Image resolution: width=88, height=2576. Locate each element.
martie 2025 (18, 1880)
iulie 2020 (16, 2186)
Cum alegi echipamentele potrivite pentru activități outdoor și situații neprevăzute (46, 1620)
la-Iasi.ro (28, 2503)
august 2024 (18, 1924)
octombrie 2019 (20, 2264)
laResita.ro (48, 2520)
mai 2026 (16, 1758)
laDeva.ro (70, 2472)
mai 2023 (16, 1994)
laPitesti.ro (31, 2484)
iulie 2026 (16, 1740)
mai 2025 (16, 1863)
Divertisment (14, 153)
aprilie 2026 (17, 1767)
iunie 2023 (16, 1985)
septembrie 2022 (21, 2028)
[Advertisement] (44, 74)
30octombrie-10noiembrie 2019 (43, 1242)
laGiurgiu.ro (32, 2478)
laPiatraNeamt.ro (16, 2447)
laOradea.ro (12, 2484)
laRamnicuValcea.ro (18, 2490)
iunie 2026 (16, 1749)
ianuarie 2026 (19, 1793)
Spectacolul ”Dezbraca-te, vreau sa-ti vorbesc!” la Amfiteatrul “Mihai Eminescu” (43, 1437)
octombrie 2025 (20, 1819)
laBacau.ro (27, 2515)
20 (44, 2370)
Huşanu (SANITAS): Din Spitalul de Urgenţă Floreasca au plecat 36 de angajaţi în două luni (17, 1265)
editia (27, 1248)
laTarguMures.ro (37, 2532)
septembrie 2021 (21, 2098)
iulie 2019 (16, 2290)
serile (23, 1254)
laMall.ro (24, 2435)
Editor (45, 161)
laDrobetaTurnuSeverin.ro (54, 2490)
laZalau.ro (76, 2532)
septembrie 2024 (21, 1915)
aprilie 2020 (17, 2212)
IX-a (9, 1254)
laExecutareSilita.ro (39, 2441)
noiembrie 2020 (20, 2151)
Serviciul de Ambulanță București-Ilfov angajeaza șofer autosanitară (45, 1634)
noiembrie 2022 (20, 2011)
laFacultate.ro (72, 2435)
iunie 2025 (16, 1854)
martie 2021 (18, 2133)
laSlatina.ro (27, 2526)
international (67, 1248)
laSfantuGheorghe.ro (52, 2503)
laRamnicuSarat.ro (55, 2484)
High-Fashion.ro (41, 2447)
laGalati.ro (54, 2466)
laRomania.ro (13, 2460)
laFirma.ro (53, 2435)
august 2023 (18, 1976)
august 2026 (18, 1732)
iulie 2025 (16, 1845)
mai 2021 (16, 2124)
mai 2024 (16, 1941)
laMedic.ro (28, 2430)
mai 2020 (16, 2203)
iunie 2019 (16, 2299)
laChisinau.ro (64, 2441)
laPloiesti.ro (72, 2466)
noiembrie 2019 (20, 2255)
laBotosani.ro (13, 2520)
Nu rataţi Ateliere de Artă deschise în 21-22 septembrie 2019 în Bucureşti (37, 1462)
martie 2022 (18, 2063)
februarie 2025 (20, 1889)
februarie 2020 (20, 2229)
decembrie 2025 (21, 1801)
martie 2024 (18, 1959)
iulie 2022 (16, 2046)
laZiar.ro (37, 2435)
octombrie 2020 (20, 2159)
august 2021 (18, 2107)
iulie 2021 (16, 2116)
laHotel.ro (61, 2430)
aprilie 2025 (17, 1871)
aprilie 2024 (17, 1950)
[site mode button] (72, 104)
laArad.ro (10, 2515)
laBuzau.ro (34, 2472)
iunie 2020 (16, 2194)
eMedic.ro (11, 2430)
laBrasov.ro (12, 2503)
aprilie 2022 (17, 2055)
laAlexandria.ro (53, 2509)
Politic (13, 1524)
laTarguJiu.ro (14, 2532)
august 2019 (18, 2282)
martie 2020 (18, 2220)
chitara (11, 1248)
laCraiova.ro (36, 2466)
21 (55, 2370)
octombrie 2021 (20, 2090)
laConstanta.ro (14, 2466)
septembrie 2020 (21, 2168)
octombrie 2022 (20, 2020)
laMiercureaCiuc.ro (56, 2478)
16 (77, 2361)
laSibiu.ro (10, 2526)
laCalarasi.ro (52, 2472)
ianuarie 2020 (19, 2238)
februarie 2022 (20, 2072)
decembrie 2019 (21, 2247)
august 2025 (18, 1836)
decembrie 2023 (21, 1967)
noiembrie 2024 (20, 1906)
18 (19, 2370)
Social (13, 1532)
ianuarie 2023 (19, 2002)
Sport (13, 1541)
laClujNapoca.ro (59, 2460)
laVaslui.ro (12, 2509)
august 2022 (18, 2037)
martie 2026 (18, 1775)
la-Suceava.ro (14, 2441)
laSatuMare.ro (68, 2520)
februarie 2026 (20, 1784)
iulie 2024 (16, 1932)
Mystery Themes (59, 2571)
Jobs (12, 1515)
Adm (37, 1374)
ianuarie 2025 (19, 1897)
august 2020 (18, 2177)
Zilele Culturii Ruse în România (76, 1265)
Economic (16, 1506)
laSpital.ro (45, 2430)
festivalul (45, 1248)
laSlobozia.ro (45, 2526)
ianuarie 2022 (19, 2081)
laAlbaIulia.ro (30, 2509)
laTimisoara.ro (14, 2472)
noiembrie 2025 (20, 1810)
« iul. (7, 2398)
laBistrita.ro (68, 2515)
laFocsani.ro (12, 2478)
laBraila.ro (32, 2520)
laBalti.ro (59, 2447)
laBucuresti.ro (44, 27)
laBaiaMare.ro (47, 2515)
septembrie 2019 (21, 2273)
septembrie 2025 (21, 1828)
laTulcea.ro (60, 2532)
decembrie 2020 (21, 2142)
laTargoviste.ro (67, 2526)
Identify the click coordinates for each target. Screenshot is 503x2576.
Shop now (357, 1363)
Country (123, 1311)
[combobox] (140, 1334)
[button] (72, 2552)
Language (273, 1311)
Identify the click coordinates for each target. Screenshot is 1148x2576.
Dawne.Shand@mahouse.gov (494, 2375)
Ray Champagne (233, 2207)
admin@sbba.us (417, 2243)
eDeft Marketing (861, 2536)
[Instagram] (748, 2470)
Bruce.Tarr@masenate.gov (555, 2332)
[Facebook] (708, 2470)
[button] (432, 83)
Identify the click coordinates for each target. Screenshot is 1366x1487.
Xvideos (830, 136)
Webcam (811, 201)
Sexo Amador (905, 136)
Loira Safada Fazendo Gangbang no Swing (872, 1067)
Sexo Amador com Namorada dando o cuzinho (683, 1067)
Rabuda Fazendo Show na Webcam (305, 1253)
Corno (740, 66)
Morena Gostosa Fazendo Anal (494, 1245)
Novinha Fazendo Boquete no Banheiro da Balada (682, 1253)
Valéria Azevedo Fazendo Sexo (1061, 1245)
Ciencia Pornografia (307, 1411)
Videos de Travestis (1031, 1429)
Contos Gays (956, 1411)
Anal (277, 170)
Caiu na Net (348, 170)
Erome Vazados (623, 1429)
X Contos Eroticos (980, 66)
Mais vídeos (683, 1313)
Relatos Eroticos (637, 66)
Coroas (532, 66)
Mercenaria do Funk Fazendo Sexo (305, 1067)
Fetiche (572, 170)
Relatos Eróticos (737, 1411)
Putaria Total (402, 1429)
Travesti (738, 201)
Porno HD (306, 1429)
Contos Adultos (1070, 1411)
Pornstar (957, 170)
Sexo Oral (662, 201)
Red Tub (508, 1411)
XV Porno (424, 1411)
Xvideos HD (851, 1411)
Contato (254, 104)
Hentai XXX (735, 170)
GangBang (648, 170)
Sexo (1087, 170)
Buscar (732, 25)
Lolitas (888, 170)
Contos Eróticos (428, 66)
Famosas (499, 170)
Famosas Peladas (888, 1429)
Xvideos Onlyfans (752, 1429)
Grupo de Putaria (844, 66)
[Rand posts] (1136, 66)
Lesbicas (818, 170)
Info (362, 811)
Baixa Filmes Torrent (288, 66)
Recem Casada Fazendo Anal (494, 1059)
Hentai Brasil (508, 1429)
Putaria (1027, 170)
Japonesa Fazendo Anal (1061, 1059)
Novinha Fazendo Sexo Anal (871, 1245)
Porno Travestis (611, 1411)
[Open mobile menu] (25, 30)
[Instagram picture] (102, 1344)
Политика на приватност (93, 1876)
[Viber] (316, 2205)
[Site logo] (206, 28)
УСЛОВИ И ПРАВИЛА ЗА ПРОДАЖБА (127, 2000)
•••
* _What you are asked to do_
Look above for the line with "laBaiaMare.ro (47, 2515)" and the line with "[button] (72, 2552)"; transcribe both and all lines in between, exactly, and nothing else.

* _Output for this exercise_
laBaiaMare.ro (47, 2515)
septembrie 2019 (21, 2273)
septembrie 2025 (21, 1828)
laTulcea.ro (60, 2532)
decembrie 2020 (21, 2142)
laTargoviste.ro (67, 2526)
Identify the click coordinates for each target. Screenshot is 503x2576.
Shop now (357, 1363)
Country (123, 1311)
[combobox] (140, 1334)
[button] (72, 2552)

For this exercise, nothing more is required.